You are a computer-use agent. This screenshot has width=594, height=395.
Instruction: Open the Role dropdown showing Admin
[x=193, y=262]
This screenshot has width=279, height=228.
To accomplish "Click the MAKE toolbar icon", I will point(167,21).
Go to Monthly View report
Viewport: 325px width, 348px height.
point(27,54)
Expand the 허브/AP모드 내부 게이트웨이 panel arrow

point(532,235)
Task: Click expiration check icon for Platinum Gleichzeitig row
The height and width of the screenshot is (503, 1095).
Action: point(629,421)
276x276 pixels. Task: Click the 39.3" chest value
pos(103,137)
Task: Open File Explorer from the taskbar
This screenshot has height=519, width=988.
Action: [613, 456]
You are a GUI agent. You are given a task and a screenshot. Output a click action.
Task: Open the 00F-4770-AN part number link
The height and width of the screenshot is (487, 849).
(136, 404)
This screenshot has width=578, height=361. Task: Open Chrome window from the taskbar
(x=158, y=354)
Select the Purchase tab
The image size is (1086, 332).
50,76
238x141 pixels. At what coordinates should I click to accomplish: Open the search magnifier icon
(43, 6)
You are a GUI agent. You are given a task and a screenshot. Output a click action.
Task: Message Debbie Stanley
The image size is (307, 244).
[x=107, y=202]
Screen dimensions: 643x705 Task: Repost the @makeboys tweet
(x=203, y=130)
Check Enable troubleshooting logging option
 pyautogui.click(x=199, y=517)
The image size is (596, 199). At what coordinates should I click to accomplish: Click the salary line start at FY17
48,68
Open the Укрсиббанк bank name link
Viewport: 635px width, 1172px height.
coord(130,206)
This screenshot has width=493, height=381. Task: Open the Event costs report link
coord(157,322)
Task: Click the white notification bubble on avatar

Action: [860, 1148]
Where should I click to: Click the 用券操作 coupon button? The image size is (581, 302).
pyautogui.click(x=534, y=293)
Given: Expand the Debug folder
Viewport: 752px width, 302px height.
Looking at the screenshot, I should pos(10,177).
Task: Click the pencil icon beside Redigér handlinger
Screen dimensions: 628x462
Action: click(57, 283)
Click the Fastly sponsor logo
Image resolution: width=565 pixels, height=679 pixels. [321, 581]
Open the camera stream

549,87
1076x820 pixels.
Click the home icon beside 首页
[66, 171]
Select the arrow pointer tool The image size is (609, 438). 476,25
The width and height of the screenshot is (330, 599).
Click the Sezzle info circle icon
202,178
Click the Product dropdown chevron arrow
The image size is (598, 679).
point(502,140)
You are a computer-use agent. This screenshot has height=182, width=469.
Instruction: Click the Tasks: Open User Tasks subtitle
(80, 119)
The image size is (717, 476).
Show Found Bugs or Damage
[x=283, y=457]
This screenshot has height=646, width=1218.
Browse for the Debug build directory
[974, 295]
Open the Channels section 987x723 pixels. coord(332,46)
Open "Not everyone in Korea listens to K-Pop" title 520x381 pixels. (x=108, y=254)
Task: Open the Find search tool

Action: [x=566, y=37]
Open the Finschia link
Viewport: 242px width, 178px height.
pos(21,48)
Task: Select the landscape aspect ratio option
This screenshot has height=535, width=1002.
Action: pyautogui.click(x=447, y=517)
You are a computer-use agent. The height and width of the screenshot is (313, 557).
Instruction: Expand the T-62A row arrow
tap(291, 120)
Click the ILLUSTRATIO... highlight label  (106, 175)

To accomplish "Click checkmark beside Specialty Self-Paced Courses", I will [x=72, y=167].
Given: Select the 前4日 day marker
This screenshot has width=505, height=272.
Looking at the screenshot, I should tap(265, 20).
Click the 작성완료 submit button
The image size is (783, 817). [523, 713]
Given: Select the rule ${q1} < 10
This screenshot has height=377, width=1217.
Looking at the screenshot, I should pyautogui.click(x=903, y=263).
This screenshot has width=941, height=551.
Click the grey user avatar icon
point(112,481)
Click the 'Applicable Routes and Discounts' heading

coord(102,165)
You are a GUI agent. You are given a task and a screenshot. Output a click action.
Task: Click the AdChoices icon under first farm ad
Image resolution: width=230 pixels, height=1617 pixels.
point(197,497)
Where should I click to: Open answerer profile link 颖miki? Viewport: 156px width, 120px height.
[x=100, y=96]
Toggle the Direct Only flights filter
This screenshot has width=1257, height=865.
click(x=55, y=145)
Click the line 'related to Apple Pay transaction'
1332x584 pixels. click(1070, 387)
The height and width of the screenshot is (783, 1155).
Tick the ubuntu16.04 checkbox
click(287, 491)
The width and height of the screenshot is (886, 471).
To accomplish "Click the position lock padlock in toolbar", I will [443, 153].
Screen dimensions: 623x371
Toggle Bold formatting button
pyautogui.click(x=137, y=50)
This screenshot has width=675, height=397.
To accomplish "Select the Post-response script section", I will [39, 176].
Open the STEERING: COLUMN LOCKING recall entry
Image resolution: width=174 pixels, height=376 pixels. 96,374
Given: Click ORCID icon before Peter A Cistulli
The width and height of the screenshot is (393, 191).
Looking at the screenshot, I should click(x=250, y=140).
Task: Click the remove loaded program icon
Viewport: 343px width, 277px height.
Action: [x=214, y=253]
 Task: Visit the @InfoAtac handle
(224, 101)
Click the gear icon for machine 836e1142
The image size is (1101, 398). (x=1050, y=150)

-=-=-

TASK GOAL: Please go line by line through the records above, copying each one that holds the string "computer".

ANSWER TO THE EXERCISE:
You are a computer-use agent. This screenshot has width=594, height=395.
You are a computer-use agent. This screenshot has height=182, width=469.
You are a computer-use agent. The height and width of the screenshot is (313, 557).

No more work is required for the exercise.